Specifically, one may draw a distinction between someone reading Mein Kampf and posting a selfie on social media with the book (it's not clear whether a selfie was involved but social media posting was). There's no issue with reading mein kampf, but if it's being used as a prop on social media for the purpose of Jew-baiting, I can see how someone would take issue with this and/or consider it an offence against a school conduct guide.
To take another example, I don't think there's any issue with someone learning or teaching how to tie a knot used to make a noose. But if someone throws a noose over a tree, poses in front of it & posts the picture to social media, that's a very different action. In the latter case, it would be dishonest to say they were censured "for tying knots," they would be censured for race baiting and making implied threats.
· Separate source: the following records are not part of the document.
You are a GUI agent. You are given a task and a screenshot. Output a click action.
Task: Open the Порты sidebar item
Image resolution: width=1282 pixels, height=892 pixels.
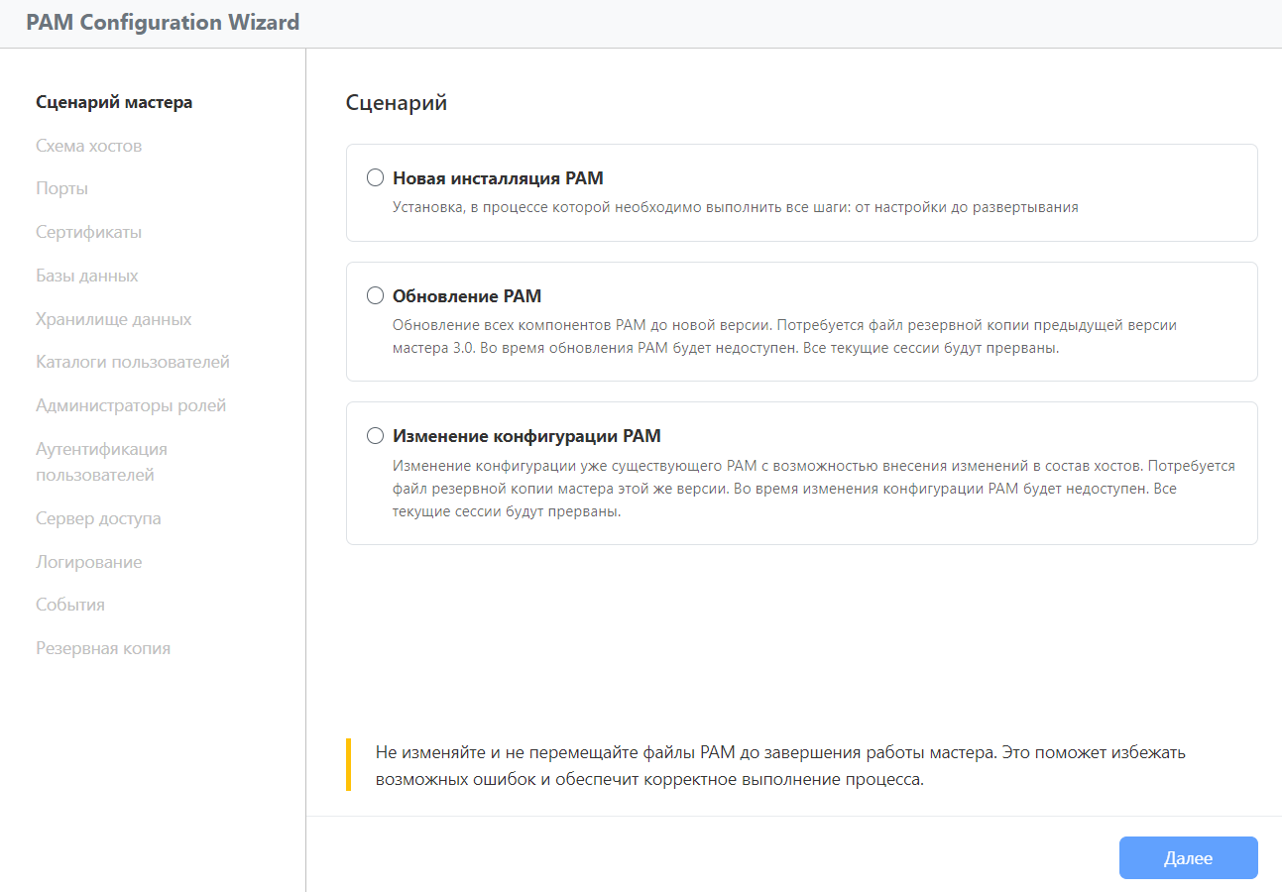click(62, 188)
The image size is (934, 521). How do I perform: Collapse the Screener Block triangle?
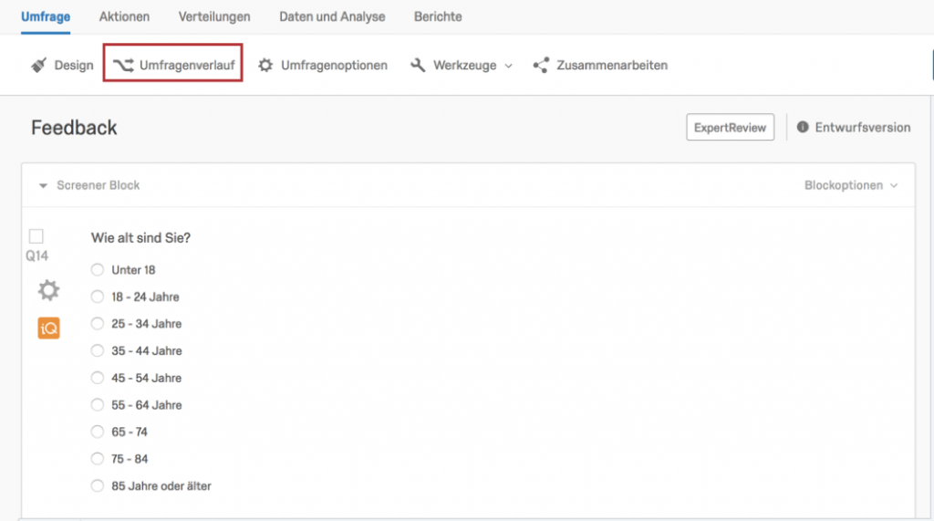[43, 185]
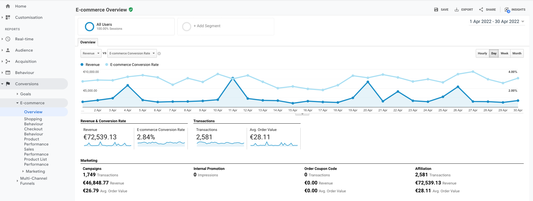The height and width of the screenshot is (201, 533).
Task: Open E-commerce Conversion Rate metric dropdown
Action: (132, 53)
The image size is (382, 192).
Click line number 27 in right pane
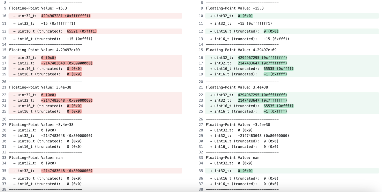click(201, 125)
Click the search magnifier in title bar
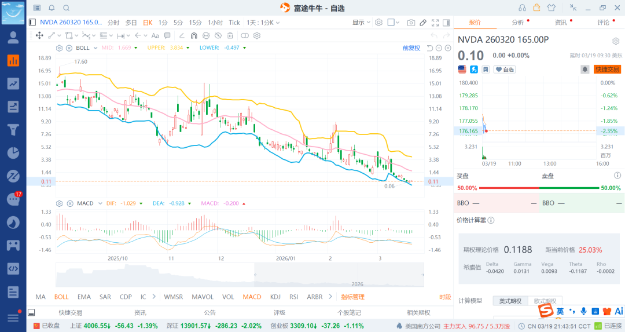625x332 pixels. (66, 8)
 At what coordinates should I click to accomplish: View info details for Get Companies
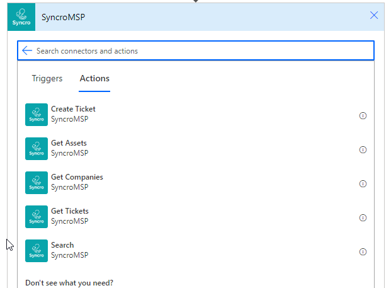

Your comment is confirmation (to me) that FIRE's headline & article are misleading. The article is making you think of someone "minding their own business" reading a book and getting in trouble. In fact, we don't know whether any reading occurred.
Someone's in trouble for (seeming too, details are unclear) using Mein Kampf as a prop in a social media post.
I'm disappointed in FIRE for going the misleading clickbait route here, I generally support their work.
https://stanforddaily.com/2023/01/22/protected-identity-harm...
https://www.thecollegefix.com/stanford-student-reported-for-...
and the school's newspaper's reporting on it (which is linked in both articles)
https://stanforddaily.com/2023/01/22/protected-identity-harm...
This looks less like theology and more like Stanford's administrative bloat.
As for Mein Kampf,[4] it's useful to read it again today, along with a biography of Putin to understand where the Ukraine mess came from. There's an "our destiny is to rule the world" mindset. It's back.
[1] https://orsl.stanford.edu/
[2] https://med.stanford.edu/hhp/about/people/professors-and-lec...
[3] https://www.sfgate.com/news/article/Stanford-gets-a-chaplain...
[4] https://archive.org/details/mein-kampf-by-adolf-hitler-ralph...
In which publication did an Office of Religious and Spiritual Affairs investigate a Protected Identity Harm Report after somebody read a book?
A) The Handmaid's Tale
B) 1984
C) Stanford Daily
I think it's possible to hold oneself to a higher standard and not play the outrage game by falling for hoaxes. At least in my eyes they would get much more credibility. But perhaps that's just not the world we live in anymore, and if you don't generate outrage hateclicks, you might as well give up.
We can do better than this whole got-em-advocacy regardless of what side you care for.
The linked article at "thefire.org" has a statement by the Rabbi about the incident which makes it seem like they're condemning reading Mein Kampf.
But then according to this article:
https://www.thecollegefix.com/stanford-student-reported-for-...
That same Rabbi clarifies that they don't want anything banned and people should obviously be allowed to read whatever books they like. End of controversy, lol.
OR IS IT?
Because then we have a tweet of a post by an anonymous source (not exactly a primary source lol) on another platform (fizz?) claiming the photo of the girls reading the book was part of a costume, and the controversy comes from that -- not merely reading a book.
https://twitter.com/barrydeutsch/status/1618697230382399488
It's just a quagmire of stupid and people jumping to conclusions. We can't see the photo, or even a good description of what it is, and nobody seems to want to ban books like other people are claiming.
OBVIOUSLY reading fascist and overall terrible publications "Protocols of the Elders of Zion", "Mein Kampf", etc. are important for understanding how the holocaust occurred and propaganda in general. I even read them as a curious teenager and came away with the impression that Hitler was a boring, weird, hateful little man. They don't just radicalize people on their own.
We don't know what is happening here. If it ends up being a snapchat with a super offensive title like "learning how to exterminate the jews with my girlies!" then mystery solved. And if not, then it should get followed and picked up by the ACLU and other civil liberties orgs. But for fucks sake lets not start picking culture war sides before we've even seen the photo or a complete description of it lol.